Aim of the task: Please reproduce the entries below exactly, omitting any images they contain.

(Stored data entries)

%%

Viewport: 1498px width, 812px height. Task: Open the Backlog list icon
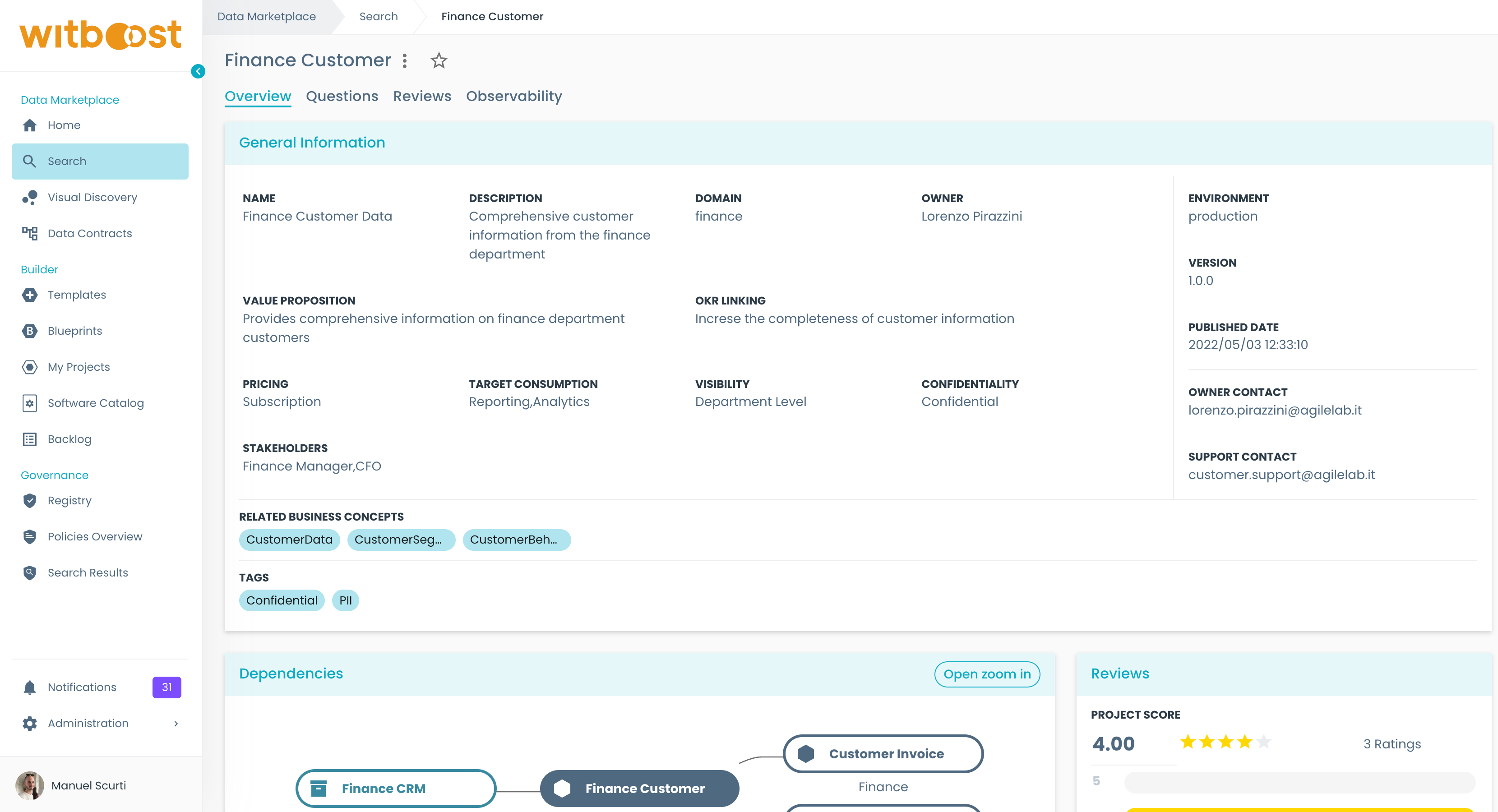[30, 439]
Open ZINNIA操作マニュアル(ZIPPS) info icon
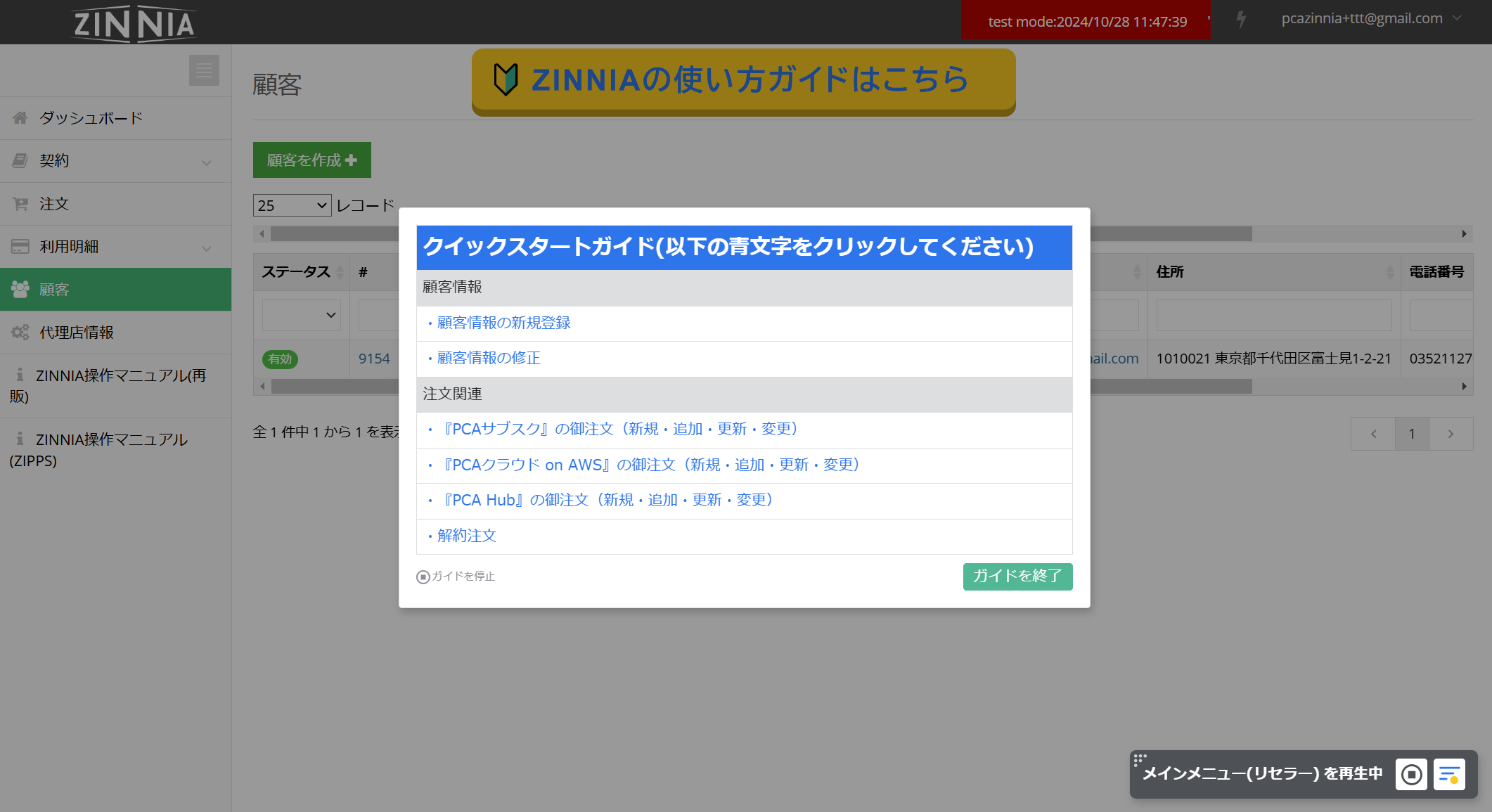The image size is (1492, 812). pyautogui.click(x=19, y=439)
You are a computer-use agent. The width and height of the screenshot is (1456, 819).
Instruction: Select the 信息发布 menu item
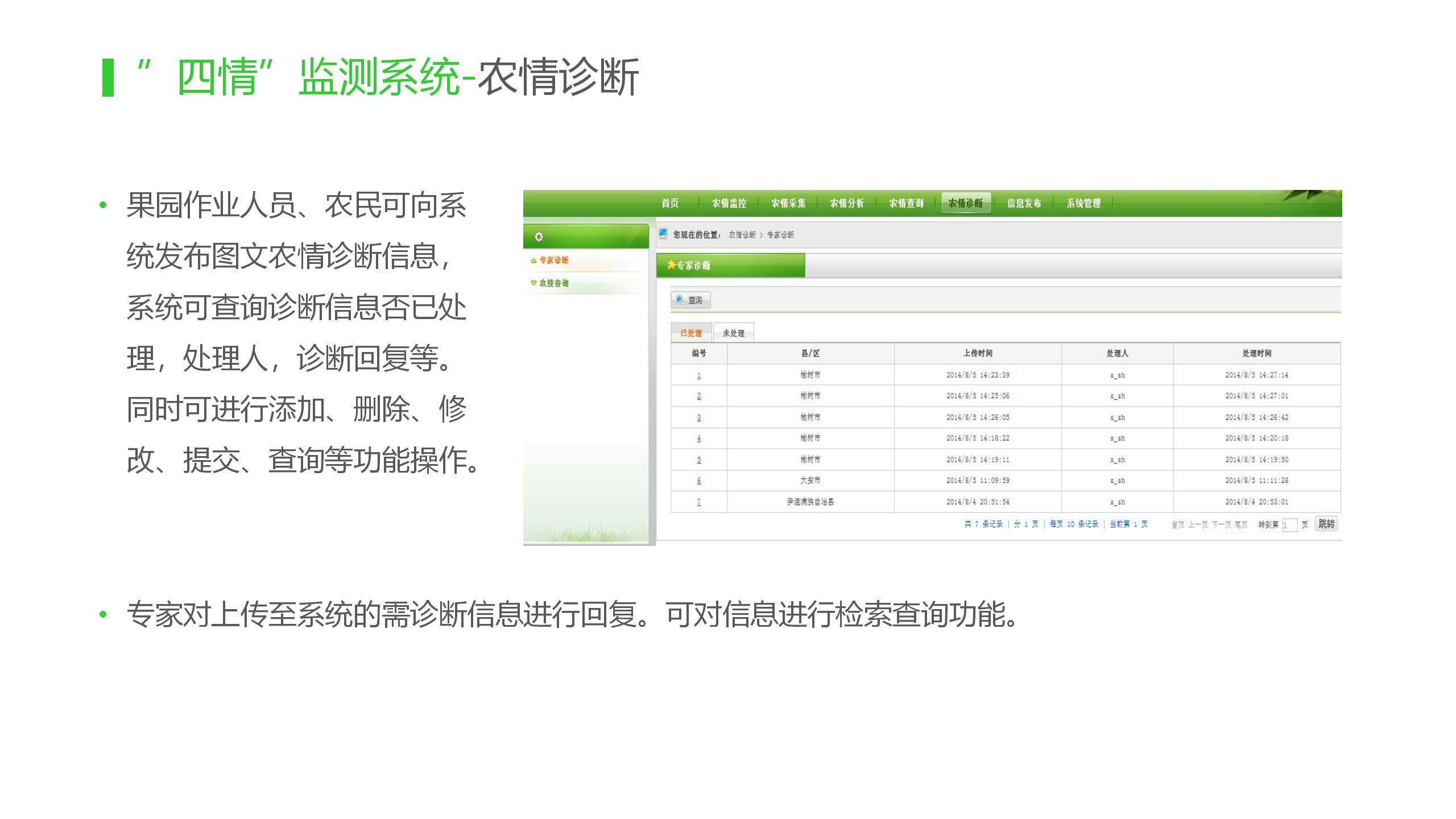1024,203
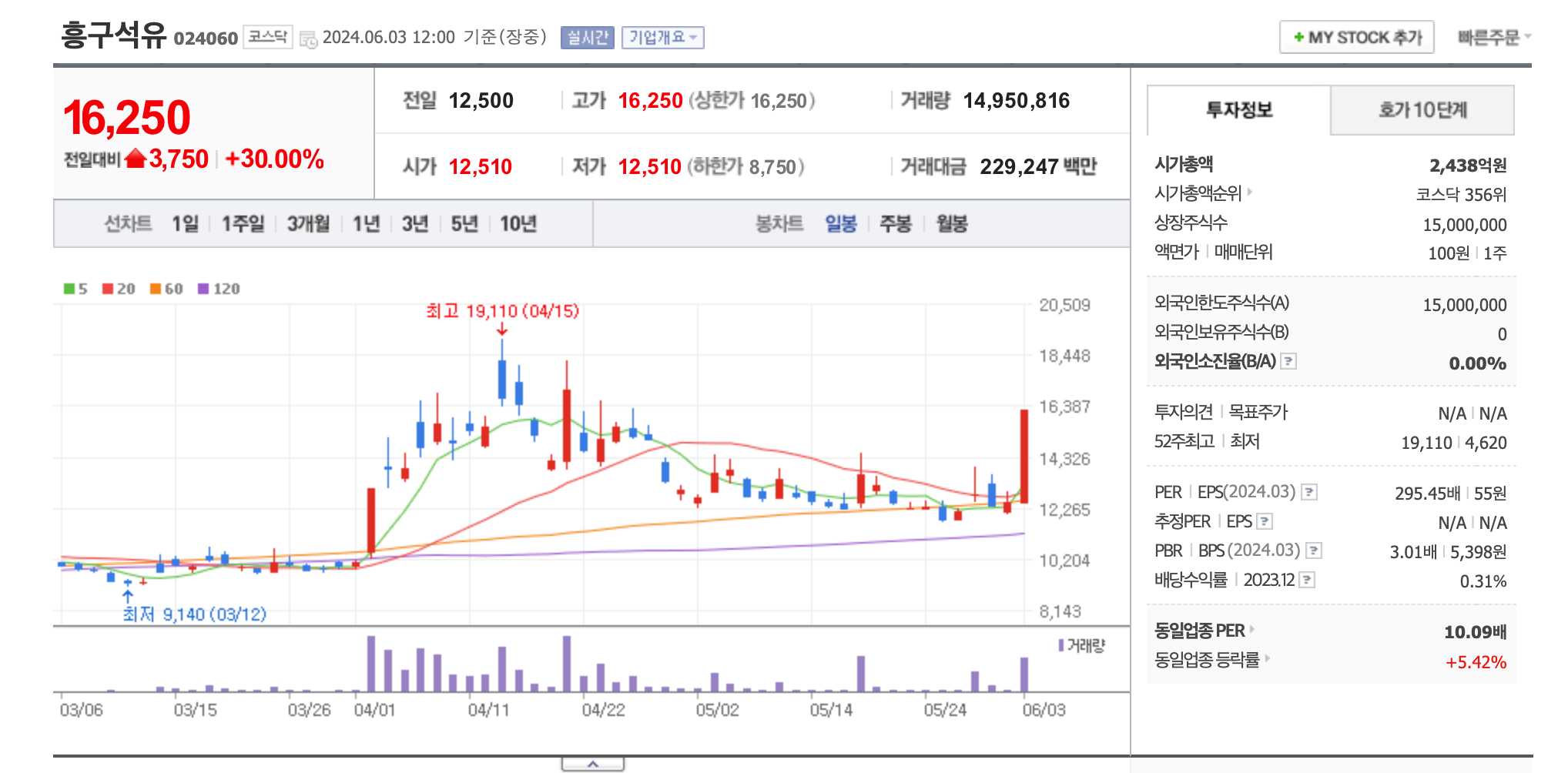1568x773 pixels.
Task: Click the MY STOCK 추가 button
Action: (x=1356, y=35)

%%

The completed task:
Viewport: 1498px width, 812px height. Task: Open the Backlog list icon
[30, 439]
Open ZINNIA操作マニュアル(ZIPPS) info icon
The image size is (1492, 812). pyautogui.click(x=19, y=439)
You are a computer-use agent. The width and height of the screenshot is (1456, 819).
Instruction: Select the 信息发布 menu item
1024,203
1568x773 pixels.
Task: Click the MY STOCK 추가 button
Action: (x=1356, y=35)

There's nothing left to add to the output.